RECORDS FOR THE EXERCISE:
++++

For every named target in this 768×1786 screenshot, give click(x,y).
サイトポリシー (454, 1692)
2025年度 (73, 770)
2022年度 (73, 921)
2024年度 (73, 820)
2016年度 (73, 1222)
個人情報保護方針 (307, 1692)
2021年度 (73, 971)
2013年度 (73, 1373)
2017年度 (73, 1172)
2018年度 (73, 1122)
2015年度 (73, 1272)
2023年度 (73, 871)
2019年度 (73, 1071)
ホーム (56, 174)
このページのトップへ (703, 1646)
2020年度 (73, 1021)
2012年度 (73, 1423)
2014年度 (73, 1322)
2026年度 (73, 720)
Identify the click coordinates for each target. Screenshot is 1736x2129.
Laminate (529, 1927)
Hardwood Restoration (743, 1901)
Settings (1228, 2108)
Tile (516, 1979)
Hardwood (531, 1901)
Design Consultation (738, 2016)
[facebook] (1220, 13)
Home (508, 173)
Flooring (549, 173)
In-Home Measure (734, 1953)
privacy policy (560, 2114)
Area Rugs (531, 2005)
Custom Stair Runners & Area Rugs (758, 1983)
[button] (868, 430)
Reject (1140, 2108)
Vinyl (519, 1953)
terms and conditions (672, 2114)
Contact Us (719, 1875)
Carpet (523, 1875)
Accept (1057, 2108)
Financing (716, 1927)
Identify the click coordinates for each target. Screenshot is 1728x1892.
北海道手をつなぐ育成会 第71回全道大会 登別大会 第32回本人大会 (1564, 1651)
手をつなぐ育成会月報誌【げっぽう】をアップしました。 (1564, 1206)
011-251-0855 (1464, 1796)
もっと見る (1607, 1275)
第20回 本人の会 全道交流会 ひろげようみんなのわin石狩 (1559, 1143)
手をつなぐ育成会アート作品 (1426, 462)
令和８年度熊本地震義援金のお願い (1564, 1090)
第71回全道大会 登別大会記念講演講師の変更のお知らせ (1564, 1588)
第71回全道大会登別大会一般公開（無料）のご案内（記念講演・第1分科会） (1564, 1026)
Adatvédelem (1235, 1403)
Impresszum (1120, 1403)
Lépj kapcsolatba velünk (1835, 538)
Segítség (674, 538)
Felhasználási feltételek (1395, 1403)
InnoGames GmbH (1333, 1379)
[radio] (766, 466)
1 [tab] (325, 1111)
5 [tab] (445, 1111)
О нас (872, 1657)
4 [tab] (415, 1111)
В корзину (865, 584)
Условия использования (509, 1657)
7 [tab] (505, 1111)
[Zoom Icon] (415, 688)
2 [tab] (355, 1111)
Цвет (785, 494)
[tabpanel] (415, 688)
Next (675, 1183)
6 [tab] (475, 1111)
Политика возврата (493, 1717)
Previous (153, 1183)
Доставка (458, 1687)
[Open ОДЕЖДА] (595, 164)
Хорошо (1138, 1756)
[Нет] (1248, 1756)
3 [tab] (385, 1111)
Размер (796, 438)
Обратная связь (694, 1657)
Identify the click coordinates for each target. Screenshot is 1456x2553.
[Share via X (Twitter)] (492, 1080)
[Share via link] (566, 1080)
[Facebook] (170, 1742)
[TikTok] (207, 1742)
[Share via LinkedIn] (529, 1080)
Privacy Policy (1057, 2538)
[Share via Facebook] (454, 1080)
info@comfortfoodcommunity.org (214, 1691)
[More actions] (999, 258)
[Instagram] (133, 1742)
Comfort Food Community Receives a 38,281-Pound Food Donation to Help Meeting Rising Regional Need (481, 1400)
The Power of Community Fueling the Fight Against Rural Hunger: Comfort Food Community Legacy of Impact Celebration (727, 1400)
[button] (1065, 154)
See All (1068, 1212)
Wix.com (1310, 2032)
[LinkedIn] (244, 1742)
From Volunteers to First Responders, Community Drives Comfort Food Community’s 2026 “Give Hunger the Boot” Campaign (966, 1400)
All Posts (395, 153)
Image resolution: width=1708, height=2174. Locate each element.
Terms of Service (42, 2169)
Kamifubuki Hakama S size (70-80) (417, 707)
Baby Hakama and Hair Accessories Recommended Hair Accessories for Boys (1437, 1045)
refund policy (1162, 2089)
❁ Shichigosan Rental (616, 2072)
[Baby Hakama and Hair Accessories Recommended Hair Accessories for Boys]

++++

TASK GOAL:
The answer is the lines above between the line holding "Политика возврата (493, 1717)" and the line holding "[Share via link] (566, 1080)", inclusive, each written out exactly, and no others.

RESPONSE:
Политика возврата (493, 1717)
Previous (153, 1183)
Доставка (458, 1687)
[Open ОДЕЖДА] (595, 164)
Хорошо (1138, 1756)
[Нет] (1248, 1756)
3 [tab] (385, 1111)
Размер (796, 438)
Обратная связь (694, 1657)
Identify the click coordinates for each target. Screenshot is 1456x2553.
[Share via X (Twitter)] (492, 1080)
[Share via link] (566, 1080)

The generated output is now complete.